Refuge We are extremely disturbed to note that the organisation Refuge has decided to make a bid for the recycled funds that should be awarded to SBS. Refuge is a national domestic violence charity that has considerable resources at its disposal. In 2006/7 for instance, its total annual income was £9.4 million. Refuge has made a bid for the £100,000 to provide a domestic violence service in Ealing. Needless to say, this move undermines our struggle for funding and for our autonomy. By way of a gesture of support, Refuge wrote to Ealing Council requesting it to make reserve funds available for SBS following the bidding process! It is a matter of great disappointment to SBS that a well known, well resourced national organisation like Refuge is colluding in the closure of a vital specialist organisation. Given its annual income, its bid for the £100,000 represents a ‘drop in the ocean’, but the same funds will make all the difference to our work with black and minority women. Its attitude displays a patronising, unprincipled and indifferent approach to our struggles as black and minority women.'
This case raises special issues, but it is also part of a wider pattern. Another contest I heard about the other day apparently involves Shelter and the St.Mungo's Trust, bidding for work concerning the prison service and ex-offenders.

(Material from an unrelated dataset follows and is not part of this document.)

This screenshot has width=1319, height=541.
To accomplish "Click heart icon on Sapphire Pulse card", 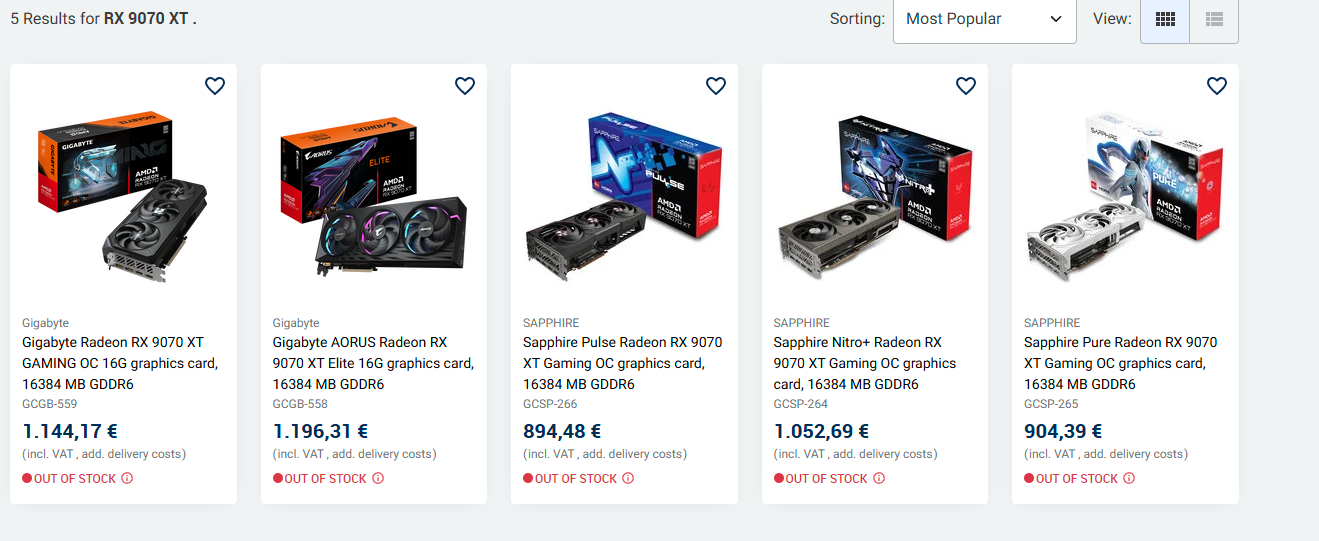I will (716, 86).
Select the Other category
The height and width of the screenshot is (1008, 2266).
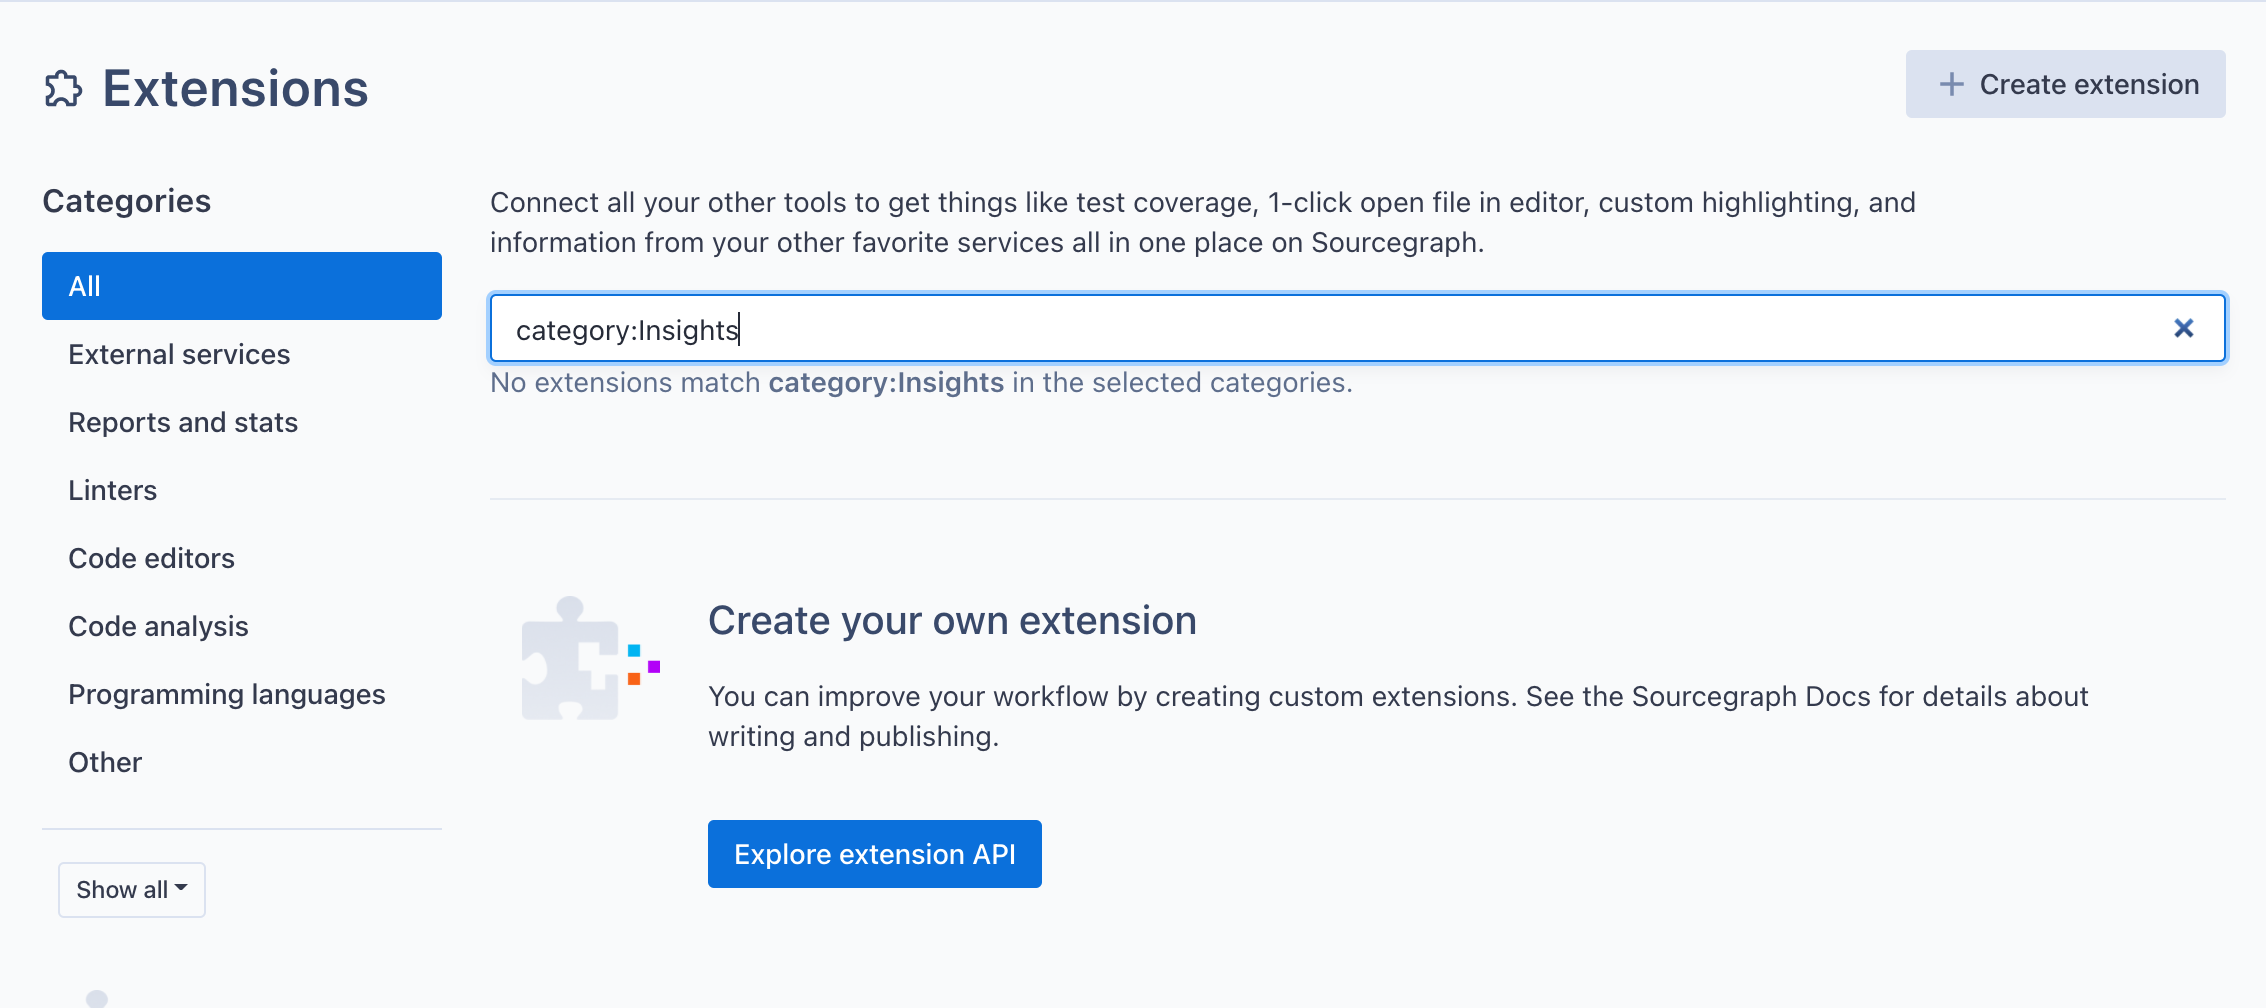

The competition between charities for the public's money has already been highly profitable to the advertising and PR business. Smaller, community-based groups do not have the same resources, nor may they want to divert what funds they have from the purpose for which they were raised.
The competition to take on tasks for government may well make the business-like charity organisations cautious about saying or doing anything that those in power might not like. Southall Black Sisters have earned their reputation by standing up for their cllients against authority whenever it was necessary, whether that of a bullying husband, religious leaders, or the Home Office. Will those after their council money do the same?